- Cover, issue #1 (Dr. Jekyll and Mr. Hyde). Art by Gil Kane and Dan Adkins.

Publication information
- Publisher: Marvel Comics
- Schedule: monthly
- Format: Ongoing series
- Genre: science fiction, horror, suspense, adventure
- Publication date: Jan. 1976 – Dec. 1978
- No. of issues: 36

Creative team
- Written by: Otto Binder, Kin Platt, Irwin Shapiro, Doug Moench, John Warner
- Artist(s): Alex Niño, Rudy Nebres, E. R. Cruz, Dino Castrillo, Jess Jodloman, Yong Montaño, Rudy Mesina
- Editor(s): Vincent Fago (issues #1-12) John Warner (issues #13-24) Roger Slifer (issues #25–30) David Anthony Kraft Ralph Macchio

= Marvel Classics Comics =

American comics magazine

Marvel Classics Comics was an American comics magazine which ran from 1976 until 1978. It specialized in adaptations of literary classics such as Moby-Dick, The Three Musketeers, and The Iliad. It was Marvel Comics' attempt to pick up the mantle of Classics Illustrated, which stopped publishing in 1971. Thirty-six issues of Marvel Classics Comics were published, 12 of them being reprints of another publisher's work.

== Overview ==
Classics Illustrated, created by Albert Kanter, began publication in 1941 and finished its first run in 1971, producing 169 issues. Editor Vincent Fago's Pendulum Now Age Classics, published by Pendulum Press, began adapting literary classics into black-and-white comics beginning in 1973. The Pendulum series was the direct antecedent to Marvel Classics Comics — in fact, the Marvel series' first 12 issues were colorized reprints of selected Pendulum comics, with new covers. These issues featured writers like Otto Binder, Kin Platt, and Irwin Shapiro doing the adaptations; with art by Filipino artists Alex Niño, Rudy Nebres, and E. R. Cruz, among others.

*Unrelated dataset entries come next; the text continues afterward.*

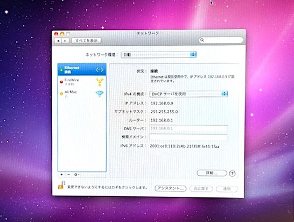Click the padlock to prevent changes
The image size is (294, 222).
[x=61, y=185]
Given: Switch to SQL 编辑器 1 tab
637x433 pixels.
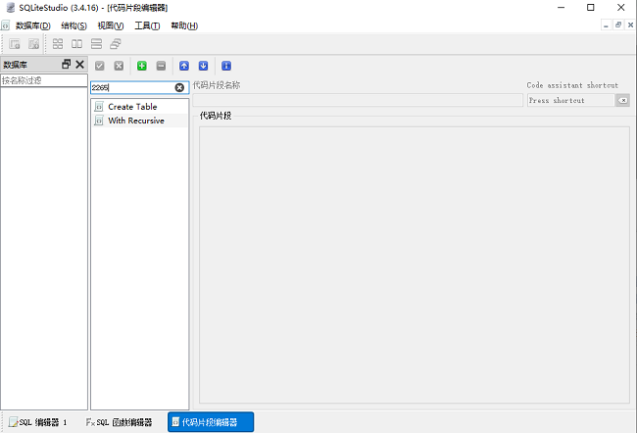Looking at the screenshot, I should [39, 422].
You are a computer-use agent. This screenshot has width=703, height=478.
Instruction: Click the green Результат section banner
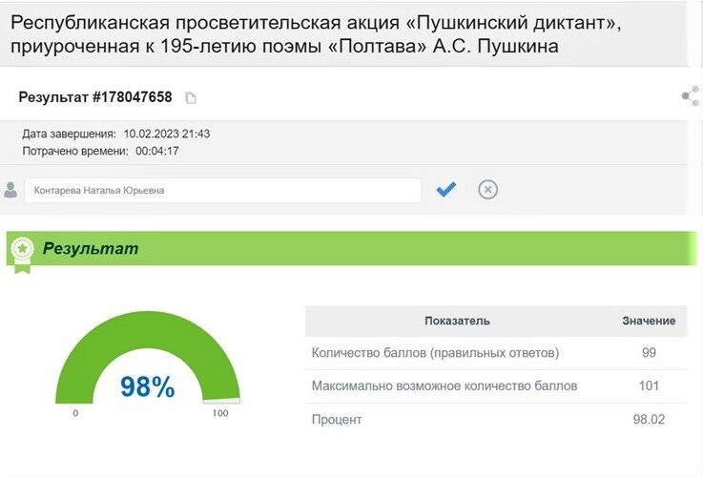pos(352,248)
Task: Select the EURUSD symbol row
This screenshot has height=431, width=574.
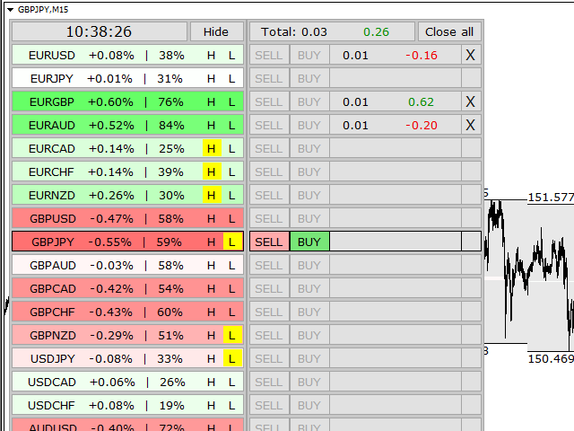Action: (52, 55)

Issues in the Marvel Classics Comics series were 52 pages with no advertisements. Most of the titles in the series had previously been adapted in Classics Illustrated, but two new ones were added: Bram Stoker's Dracula (#9, a Pendulum Press reprint) and H. Rider Haggard's She (#24).

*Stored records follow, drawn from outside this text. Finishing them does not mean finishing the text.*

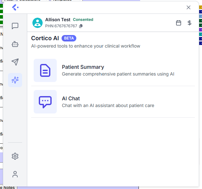Open the calendar appointments icon
Viewport: 202px width, 189px height.
pos(179,23)
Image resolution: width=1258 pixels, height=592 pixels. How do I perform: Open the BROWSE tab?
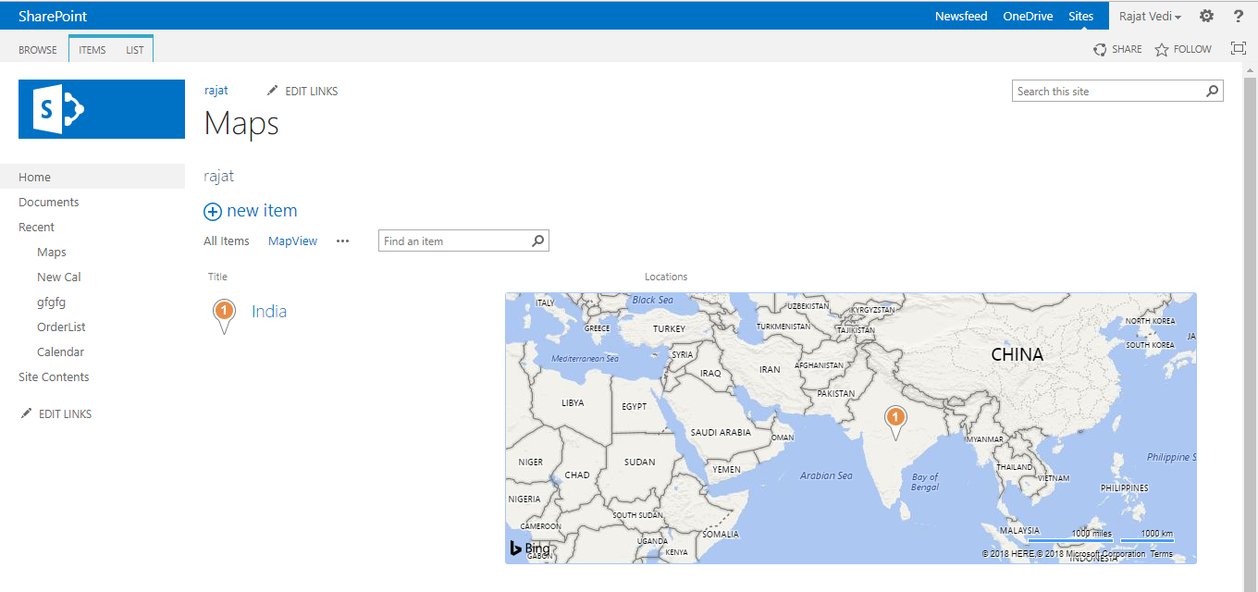pyautogui.click(x=37, y=49)
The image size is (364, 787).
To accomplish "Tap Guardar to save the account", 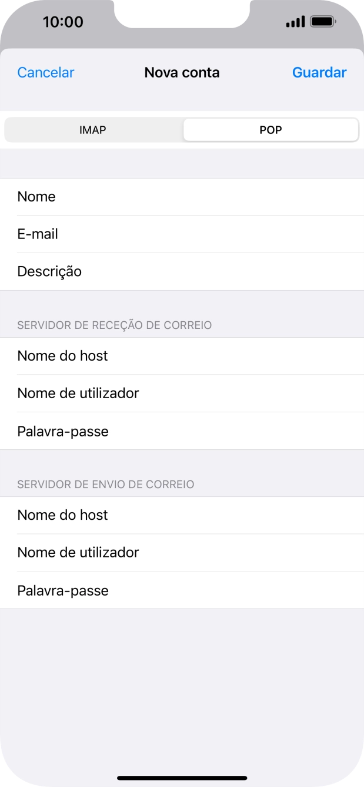I will (x=319, y=72).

After the first 12 reprint issues, adaptations were handled by writers like Doug Moench and John Warner (Warner was the series editor from issue #13–24). Many issues were drawn by Dino Castrillo; artists like Jess Jodloman, Yong Montaño, and Rudy Mesina also had multiple contributions. Ernie Chan was in charge of most of the early covers. Michael Golden's first work for Marvel Comics was "The Cask of Amontillado", a backup story in Marvel Classics Comics #28 (1977) adapting an Edgar Allan Poe short story.

In 1984, Marvel teamed with Fisher-Price to re-issue a selection of Marvel Classics Comics titles in toy stores, packaged with a cassette tape of the book.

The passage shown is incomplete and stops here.